Les 56 autres — 20 marins et 36 passagers — ne revinrent jamais. Parmi eux, deux enfants.
L’enquête : la vérité longtemps engloutie
Une commission d’enquête fut créée par la Première ministre Hanna Suchocka, mais suspendue sans conclusions officielles quelques mois plus tard.
Il fallut plusieurs années pour que la responsabilité de l’armateur Euroafrica soit reconnue, aux côtés du Registre polonais de la marine marchande et du Bureau maritime de Szczecin.
Le capitaine Ułasiewicz, mort dans le naufrage, fut aussi partiellement mis en cause — une ironie tragique pour celui qui avait tenté, en vain, d’empêcher le départ du ferry.
Mémoire et héritage
En 2013, un mémorial a été inauguré au cimetière central de Szczecin, en hommage aux victimes.
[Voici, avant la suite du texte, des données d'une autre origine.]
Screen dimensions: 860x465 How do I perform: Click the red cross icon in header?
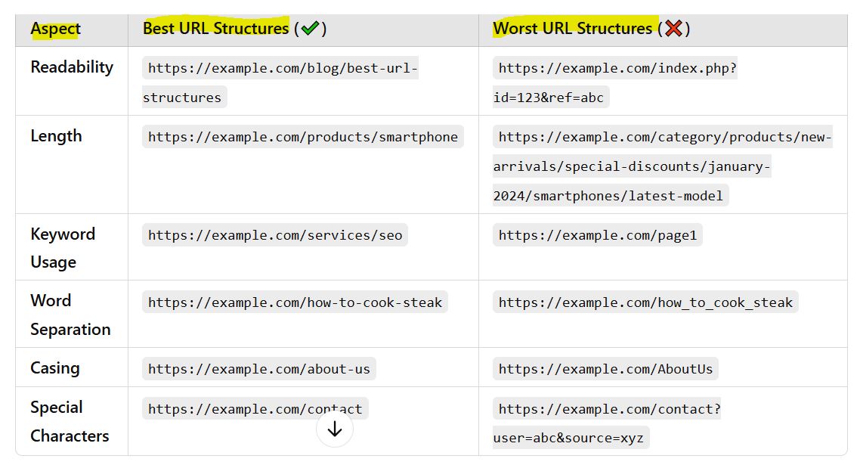673,28
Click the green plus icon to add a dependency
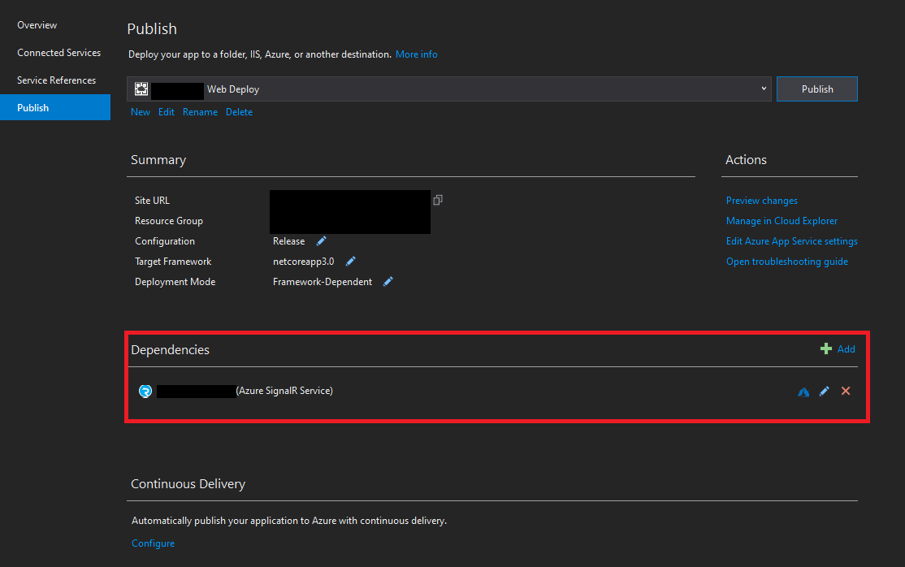 (824, 348)
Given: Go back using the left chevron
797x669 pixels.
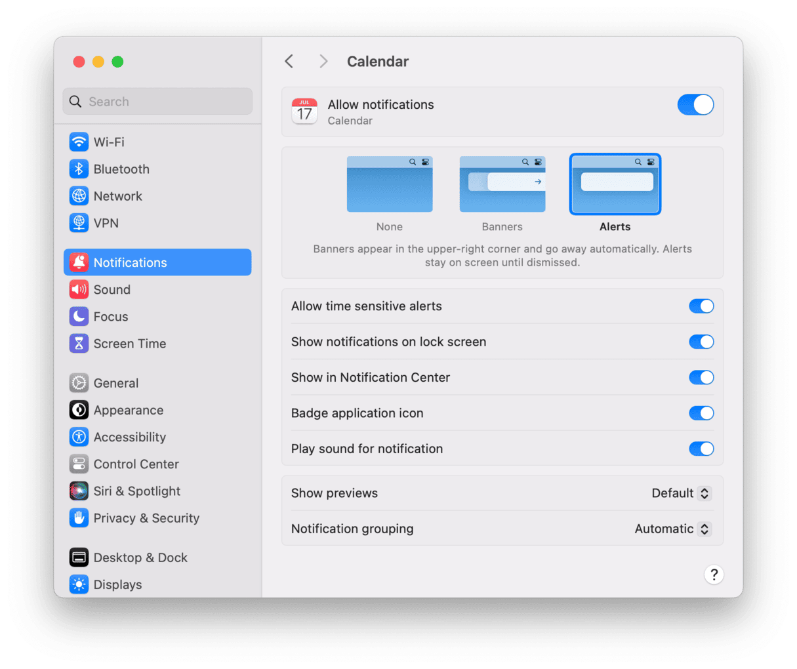Looking at the screenshot, I should (289, 62).
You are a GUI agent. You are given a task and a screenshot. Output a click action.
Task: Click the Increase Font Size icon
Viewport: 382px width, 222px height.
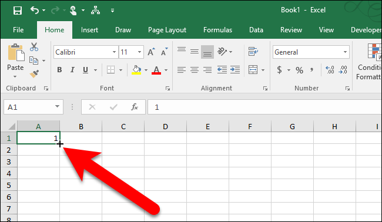point(151,52)
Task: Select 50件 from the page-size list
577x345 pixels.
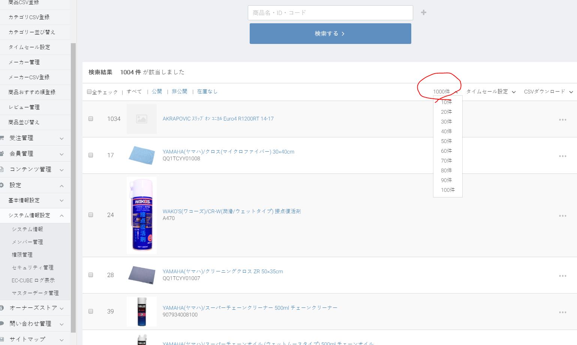Action: pos(446,141)
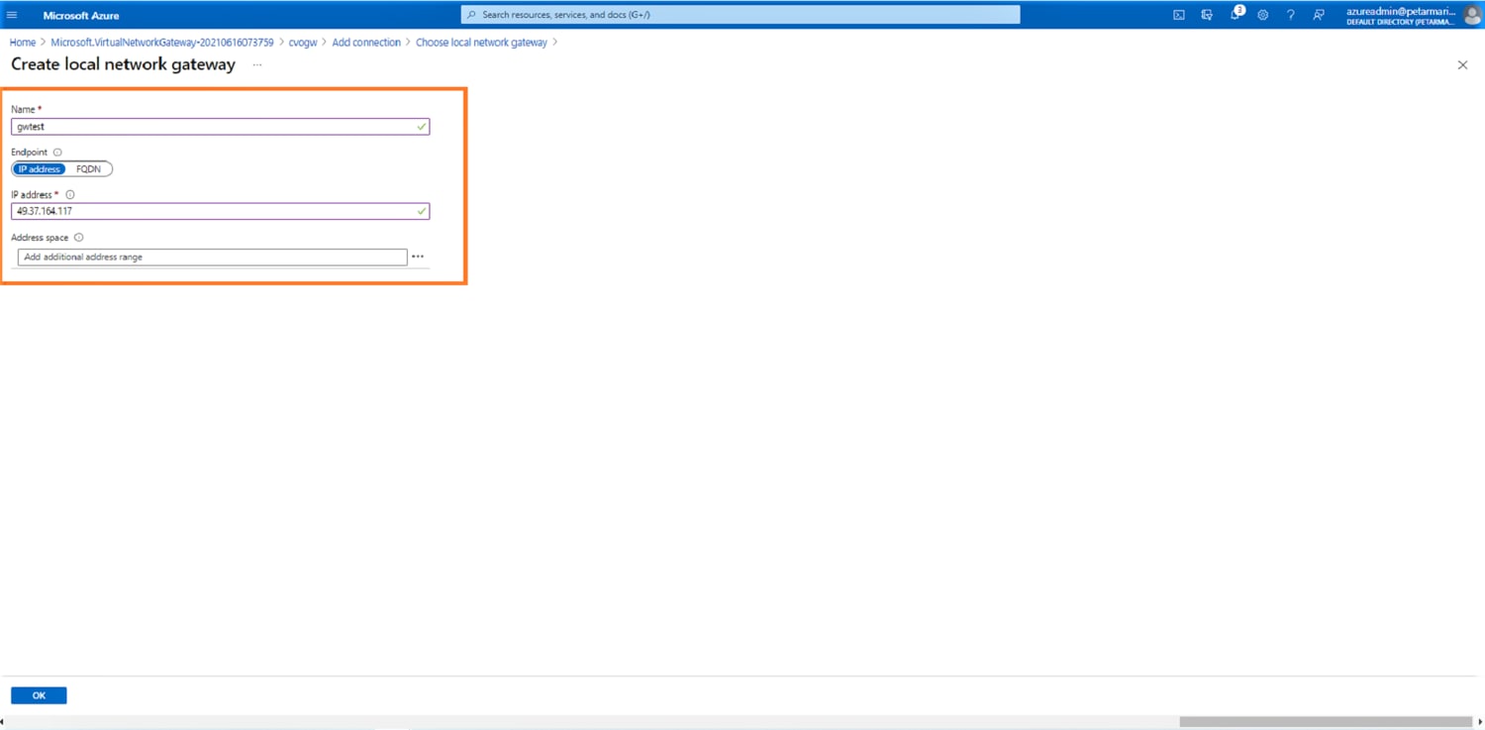Screen dimensions: 1485x730
Task: Click the info icon beside IP address label
Action: click(x=70, y=195)
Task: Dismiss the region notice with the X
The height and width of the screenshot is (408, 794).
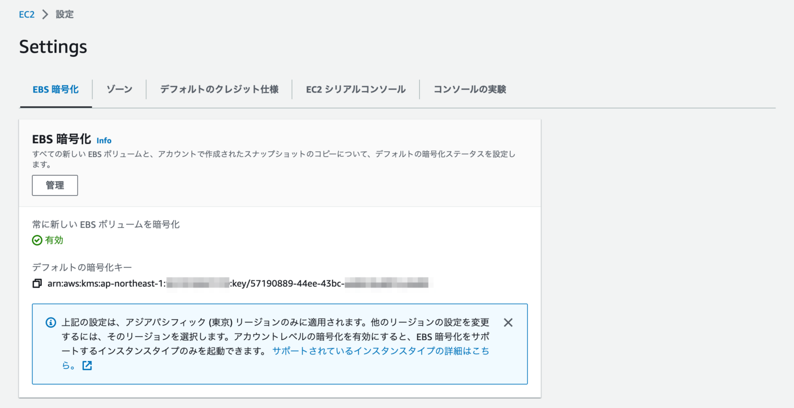Action: pyautogui.click(x=508, y=322)
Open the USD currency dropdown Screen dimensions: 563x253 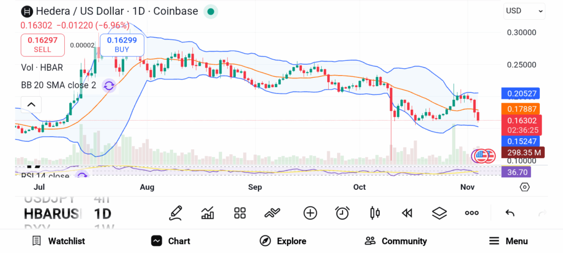(x=524, y=10)
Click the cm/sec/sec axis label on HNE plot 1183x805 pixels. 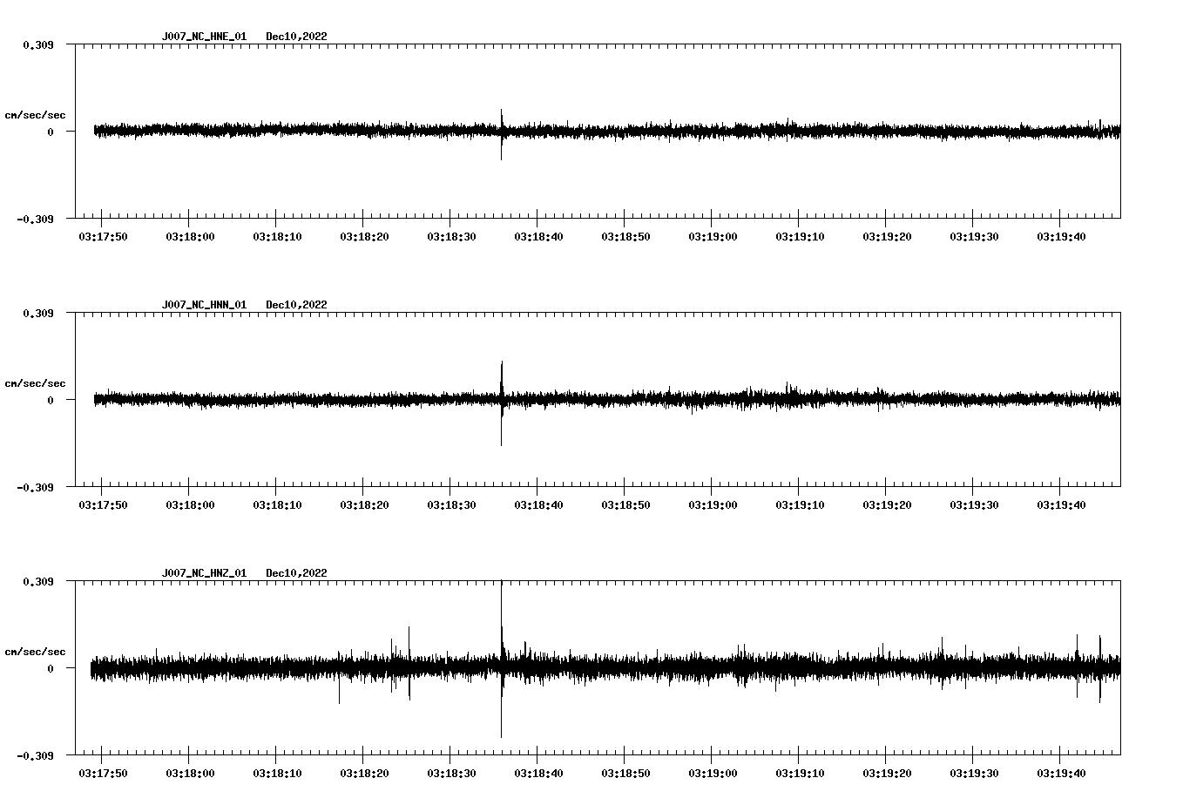click(36, 114)
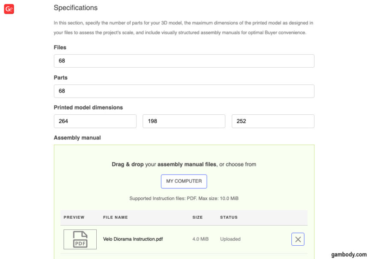Click the third dimension field showing 252
The image size is (368, 259).
(273, 121)
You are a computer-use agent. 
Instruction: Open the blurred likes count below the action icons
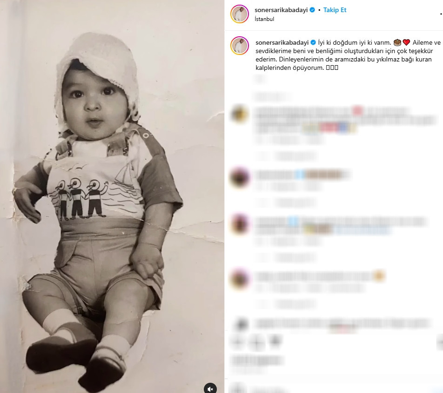[x=256, y=360]
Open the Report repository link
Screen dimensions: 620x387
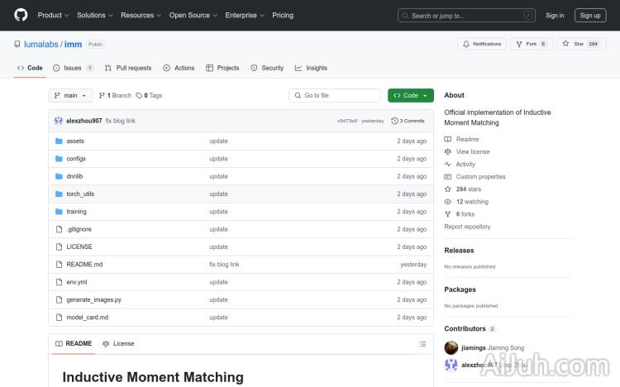467,227
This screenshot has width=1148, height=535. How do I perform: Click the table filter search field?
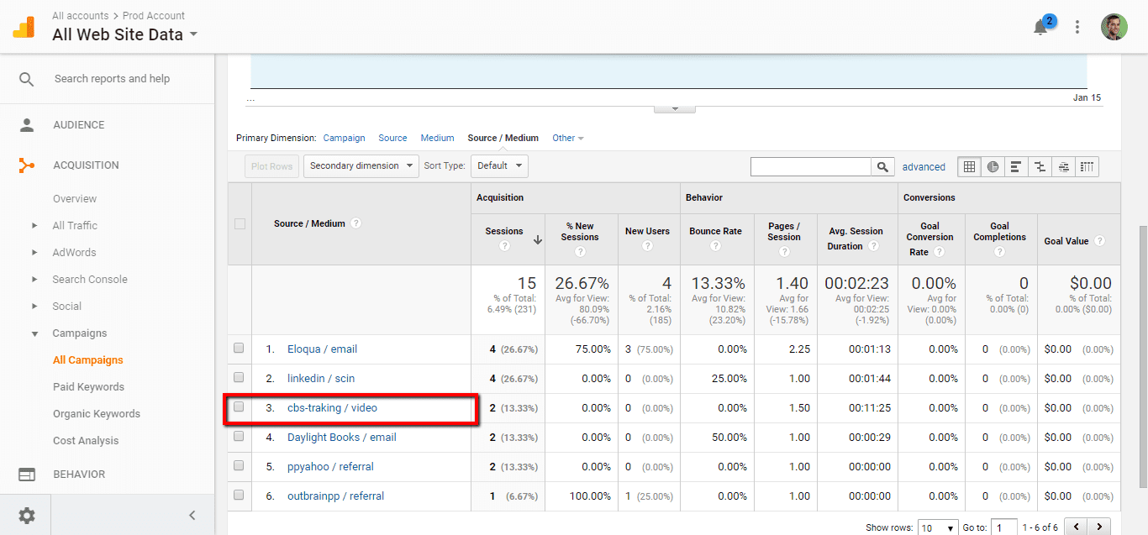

Un second se dresse sur la place Rybaka à Świnoujście.
Des objets récupérés du navire sont aujourd’hui exposés au Musée maritime national de Gdańsk, et l’épave, reposant à 24 mètres de profondeur, est devenue un site de plongée très visité.
Le Jan Heweliusz sur Netflix
En 2025, l’histoire du Jan Heweliusz a inspiré une mini-série Netflix intitulée Heweliusz, décrite comme la « production télévisée polonaise la plus ambitieuse de ces dernières années ».
La série, réunissant plus de 120 personnages et 3 000 figurants, ambitionne de redonner voix aux oubliés de cette tragédie silencieuse, survenue dans les eaux sombres d’un hiver balte.